# Felling Wedges



## EastwoodGang4

I am interested in the proper use of felling wedges. More specifically when and when NOT to use them, and also different techniques. Are wooden wedges OK or are the plastic ones better?


----------



## ShoerFast

Welcome to AS

I like wooden wedges, but more because you can cut them in the field from a standing sapling , some of the best are made from Scrub Oak. You can use a steel wedge if your careful, just make an extra cut about 3/4 - 1" below your final cut so the steel wedge is forcing wood into the kreft and not exposing steel to the chain.

Dent has a very good book on felling, Baileys will sell you a copy. If you don't need directional felling, most trees have a direction that they want to go, to me most of the time there is no need to be cool, just drop it at least within 45 deg or less from were it wants to go. 

There is a ton of experience here, most of the directional felling I have ever done was just to make less work, but there is a real satisfaction when they drop on the nutz-perfect.

Edit: any wedge can pop back out on you , steel espicialy!


----------



## fishhuntcutwood

EastwoodGang4 said:


> when NOT to use them...



There's never a time to not use them. Even the straightest tree can sit back on you. Wind, biomass balance, bad wood, anything can make a tree do strange things. Wedges help keep the advantage on your side.

Welcome to AS.

Jeff


----------



## SmokinDodge

EastwoodGang4 said:


> I am interested in the proper use of felling wedges. More specifically when and when NOT to use them, and also different techniques. Are wooden wedges OK or are the plastic ones better?



Welcome to AS. The best thing you can do is go to Bailey's (There is a button on top of this screen) and order Douglas Dent's book on falling and a couple of plastic wedges (the green ones are about $3). Total bill won't be over $25 and the knowledge you will gain will be immense. Wedges are the best thing since sliced bread when wood cutting.


----------



## ironpig70

shoerfast i like the idea of wooden wedges. in the event you cut into it, your saw remains intact(versus say steel)

□ □ □ □

**Directives**
(1) In the felling-wedges thread, translate this sentence into Spanish: "Wedges help keep the advantage on your side."
(2) Please write the next part of the felling-wedges thread, picking up right after its final sentence.
The rows that follow have no connection to the thread on felling wedges.

□ □ □ □

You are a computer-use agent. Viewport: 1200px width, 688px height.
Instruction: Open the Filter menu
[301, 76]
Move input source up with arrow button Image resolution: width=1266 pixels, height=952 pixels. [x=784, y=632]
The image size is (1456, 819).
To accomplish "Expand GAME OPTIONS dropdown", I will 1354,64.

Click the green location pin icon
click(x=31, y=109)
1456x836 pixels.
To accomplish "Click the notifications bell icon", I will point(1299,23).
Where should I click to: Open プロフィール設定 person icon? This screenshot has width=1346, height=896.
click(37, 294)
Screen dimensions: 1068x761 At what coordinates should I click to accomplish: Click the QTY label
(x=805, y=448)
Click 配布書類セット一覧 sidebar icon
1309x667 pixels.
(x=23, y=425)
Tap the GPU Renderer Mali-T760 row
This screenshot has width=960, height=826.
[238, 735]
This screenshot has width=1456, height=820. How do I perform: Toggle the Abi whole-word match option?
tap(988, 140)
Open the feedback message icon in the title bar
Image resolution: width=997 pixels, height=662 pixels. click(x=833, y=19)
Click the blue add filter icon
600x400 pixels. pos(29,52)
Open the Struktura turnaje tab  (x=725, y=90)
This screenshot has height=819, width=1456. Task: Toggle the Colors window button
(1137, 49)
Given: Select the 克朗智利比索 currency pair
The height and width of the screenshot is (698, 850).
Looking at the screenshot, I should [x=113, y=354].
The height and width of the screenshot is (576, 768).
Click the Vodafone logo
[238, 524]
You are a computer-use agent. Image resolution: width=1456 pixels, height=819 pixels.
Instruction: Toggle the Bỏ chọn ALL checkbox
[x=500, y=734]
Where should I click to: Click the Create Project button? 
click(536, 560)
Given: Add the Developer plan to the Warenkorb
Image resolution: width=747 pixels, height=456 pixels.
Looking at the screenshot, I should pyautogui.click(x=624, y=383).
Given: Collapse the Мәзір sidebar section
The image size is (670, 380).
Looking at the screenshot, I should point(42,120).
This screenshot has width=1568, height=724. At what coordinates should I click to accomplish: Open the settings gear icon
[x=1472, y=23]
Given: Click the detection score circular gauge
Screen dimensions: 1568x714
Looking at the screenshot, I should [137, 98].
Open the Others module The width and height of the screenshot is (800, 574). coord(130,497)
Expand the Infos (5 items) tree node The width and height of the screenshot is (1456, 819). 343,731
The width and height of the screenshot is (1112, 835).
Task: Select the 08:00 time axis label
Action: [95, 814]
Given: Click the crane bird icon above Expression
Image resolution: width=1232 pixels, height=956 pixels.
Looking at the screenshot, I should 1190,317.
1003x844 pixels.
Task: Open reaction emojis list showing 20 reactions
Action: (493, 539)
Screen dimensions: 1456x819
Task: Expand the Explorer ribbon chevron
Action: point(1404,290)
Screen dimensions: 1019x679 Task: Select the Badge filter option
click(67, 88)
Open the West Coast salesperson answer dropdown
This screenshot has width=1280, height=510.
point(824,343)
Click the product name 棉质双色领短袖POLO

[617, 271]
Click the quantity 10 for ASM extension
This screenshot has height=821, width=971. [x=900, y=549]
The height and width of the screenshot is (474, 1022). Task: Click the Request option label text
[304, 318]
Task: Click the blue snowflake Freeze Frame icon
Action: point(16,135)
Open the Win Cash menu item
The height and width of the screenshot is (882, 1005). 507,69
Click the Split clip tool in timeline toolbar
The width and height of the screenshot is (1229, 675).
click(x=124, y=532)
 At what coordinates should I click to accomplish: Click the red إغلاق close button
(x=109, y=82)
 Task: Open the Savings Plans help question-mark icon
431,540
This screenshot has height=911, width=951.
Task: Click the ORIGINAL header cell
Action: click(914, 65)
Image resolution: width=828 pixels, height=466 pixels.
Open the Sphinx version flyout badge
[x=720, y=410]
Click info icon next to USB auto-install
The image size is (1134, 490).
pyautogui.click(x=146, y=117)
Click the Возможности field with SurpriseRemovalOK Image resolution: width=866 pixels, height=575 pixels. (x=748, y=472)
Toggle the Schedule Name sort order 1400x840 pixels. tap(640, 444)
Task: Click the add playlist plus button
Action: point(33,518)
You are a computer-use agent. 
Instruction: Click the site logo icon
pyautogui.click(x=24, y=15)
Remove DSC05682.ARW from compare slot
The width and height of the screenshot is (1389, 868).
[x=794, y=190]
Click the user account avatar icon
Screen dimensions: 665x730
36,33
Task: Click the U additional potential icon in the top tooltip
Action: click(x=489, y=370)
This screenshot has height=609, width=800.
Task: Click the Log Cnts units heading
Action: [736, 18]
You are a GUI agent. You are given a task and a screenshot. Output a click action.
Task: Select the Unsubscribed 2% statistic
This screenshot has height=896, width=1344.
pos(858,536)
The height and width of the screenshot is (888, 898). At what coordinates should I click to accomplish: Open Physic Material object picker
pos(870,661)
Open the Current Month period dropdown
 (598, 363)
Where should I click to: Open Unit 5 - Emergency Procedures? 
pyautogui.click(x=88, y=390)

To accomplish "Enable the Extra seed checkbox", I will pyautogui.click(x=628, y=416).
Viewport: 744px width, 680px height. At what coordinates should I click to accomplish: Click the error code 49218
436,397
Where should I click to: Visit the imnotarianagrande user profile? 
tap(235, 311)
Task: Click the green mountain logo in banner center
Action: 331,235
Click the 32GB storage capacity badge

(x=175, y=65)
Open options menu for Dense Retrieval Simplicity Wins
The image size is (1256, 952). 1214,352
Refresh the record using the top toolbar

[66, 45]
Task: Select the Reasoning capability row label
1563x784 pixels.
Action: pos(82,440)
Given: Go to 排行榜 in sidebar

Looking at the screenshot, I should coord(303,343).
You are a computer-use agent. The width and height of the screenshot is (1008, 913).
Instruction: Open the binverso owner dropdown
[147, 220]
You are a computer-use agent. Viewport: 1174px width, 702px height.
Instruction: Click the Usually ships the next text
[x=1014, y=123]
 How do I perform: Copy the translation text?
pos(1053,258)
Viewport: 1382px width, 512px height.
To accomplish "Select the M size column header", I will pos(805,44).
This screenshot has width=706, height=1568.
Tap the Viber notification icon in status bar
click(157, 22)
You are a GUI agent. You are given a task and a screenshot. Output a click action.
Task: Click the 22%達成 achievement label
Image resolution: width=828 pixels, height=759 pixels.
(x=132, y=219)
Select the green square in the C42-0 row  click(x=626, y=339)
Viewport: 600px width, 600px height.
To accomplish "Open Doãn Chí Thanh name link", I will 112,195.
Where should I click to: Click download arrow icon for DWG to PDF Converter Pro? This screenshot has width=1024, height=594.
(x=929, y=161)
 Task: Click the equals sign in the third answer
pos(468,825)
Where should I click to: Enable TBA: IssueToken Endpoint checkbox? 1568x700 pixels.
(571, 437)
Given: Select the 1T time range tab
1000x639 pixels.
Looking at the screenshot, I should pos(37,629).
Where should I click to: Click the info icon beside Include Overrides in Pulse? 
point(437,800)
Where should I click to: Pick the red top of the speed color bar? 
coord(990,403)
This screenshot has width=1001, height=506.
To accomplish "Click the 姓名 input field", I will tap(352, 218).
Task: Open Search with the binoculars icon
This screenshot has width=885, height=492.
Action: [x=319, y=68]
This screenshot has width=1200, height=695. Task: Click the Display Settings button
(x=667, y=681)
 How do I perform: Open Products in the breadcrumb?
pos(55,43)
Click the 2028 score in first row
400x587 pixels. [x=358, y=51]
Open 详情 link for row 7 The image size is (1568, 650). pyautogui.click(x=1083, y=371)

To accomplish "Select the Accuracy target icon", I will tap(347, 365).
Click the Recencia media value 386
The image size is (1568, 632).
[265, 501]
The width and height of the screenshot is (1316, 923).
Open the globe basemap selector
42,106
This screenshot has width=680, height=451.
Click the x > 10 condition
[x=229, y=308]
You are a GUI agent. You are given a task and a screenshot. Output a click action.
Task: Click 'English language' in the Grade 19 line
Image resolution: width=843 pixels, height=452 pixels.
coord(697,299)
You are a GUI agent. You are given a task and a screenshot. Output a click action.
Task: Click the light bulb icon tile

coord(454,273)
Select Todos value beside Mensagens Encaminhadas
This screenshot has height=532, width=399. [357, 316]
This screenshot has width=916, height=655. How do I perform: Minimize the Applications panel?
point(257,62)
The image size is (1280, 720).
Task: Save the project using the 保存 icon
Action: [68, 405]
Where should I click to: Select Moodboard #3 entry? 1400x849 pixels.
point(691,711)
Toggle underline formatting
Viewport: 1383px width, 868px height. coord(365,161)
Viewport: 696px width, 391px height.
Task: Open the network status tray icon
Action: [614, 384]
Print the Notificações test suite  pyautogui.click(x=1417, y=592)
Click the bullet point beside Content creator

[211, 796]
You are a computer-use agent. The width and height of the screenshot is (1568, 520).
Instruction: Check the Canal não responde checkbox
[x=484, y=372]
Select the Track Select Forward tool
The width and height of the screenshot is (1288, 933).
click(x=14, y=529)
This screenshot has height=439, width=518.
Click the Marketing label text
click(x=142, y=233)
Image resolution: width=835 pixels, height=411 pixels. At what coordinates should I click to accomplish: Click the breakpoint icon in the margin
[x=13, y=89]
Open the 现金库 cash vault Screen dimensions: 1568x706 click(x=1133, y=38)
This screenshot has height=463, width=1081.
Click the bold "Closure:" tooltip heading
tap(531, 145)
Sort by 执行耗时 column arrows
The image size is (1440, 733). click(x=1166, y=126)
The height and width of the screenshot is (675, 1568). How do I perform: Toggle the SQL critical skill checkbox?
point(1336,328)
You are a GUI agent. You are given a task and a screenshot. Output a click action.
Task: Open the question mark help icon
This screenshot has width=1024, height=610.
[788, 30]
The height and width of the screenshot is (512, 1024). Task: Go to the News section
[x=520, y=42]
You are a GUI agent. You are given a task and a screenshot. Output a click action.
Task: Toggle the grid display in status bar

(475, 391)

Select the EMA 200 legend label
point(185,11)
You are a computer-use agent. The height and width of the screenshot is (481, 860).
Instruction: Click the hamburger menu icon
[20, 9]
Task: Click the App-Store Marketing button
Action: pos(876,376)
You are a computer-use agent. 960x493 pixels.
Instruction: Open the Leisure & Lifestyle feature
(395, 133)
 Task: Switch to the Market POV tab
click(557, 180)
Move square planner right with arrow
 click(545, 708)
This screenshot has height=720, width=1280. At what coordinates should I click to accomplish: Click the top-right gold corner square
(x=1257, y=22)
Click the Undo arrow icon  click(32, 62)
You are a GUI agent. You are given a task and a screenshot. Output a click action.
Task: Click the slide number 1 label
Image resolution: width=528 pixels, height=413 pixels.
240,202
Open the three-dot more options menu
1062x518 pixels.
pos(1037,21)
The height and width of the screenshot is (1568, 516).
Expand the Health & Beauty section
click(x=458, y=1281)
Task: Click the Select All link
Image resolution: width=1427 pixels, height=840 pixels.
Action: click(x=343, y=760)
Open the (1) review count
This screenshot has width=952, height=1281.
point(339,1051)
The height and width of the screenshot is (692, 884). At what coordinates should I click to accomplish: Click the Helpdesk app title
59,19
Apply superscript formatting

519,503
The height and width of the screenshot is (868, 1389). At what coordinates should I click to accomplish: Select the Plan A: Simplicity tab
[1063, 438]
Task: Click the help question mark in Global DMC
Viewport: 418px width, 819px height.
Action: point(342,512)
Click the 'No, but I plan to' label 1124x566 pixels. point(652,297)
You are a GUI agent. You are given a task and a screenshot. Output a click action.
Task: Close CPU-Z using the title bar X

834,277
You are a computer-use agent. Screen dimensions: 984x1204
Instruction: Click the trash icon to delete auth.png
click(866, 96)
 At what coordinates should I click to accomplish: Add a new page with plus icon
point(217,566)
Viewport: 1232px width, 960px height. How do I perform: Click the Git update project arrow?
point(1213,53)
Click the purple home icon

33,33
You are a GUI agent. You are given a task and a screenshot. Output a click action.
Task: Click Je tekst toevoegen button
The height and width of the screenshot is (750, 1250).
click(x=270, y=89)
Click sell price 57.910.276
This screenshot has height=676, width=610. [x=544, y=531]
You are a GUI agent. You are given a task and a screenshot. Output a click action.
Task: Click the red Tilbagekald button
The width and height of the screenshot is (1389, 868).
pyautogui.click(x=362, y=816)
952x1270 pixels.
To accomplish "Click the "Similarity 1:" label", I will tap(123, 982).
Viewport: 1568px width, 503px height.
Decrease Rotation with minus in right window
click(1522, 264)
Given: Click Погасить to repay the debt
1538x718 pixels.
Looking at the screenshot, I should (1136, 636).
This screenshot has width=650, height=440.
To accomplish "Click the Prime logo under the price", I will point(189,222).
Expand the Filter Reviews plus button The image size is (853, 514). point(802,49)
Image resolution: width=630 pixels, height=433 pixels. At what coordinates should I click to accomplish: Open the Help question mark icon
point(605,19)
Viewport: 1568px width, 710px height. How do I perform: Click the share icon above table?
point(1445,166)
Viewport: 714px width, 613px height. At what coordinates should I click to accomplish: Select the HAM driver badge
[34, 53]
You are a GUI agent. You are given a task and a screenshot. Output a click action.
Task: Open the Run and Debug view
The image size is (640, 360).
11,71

□ □ □ □

**Task-by-task outputs**
(1) Las cuñas ayudan a mantener la ventaja de tu lado.

(2)
----------



## ShoerFast

ironpig70 said:


> shoerfast i like the idea of wooden wedges. in the event you cut into it, your saw remains intact(versus say steel)




Plastic is fairly chain friendly, my wooden wedges are an after thought usually, as FishHuntCutwood mentions, it's the strange things happen idea, I end up making them at the last second, like when you realize that you just moved the truck, with the pail full of wedges down the hill. There fun to cut, if you plan out your 3 cuts it maybe takes 10 seconds to cut a wedge from a sapling, the biggest mistake I make is making them to thick.


----------



## squisher

welcome to AS. Like FishHuntCutwood says you can't go wrong setting a wedge even if you think it's a no brainer espescially when you're just starting out. Nothing is worse then having that bastard sit back on ya, even if you manage to get your saw out you're usually screwed. I would highly recommend getting the plastic wedges, I logged for a number of years and never had one pop and I often had to wedge some hard leaners that were unused spars to fall them towards were we could reach them with the yarder. I've had three sets of stacked wedges sunk into trees before to get them over, it's amazing what you can do with them.

Also if you're just starting to fall trees (which I'm assuming from your question) then I would strongly recommend researching some of the safety issues that you're going to be up against. Wedges aside it can be very dangerous. And aside from getting books or reading I would try to find somebody with experience that can give you hands on advice.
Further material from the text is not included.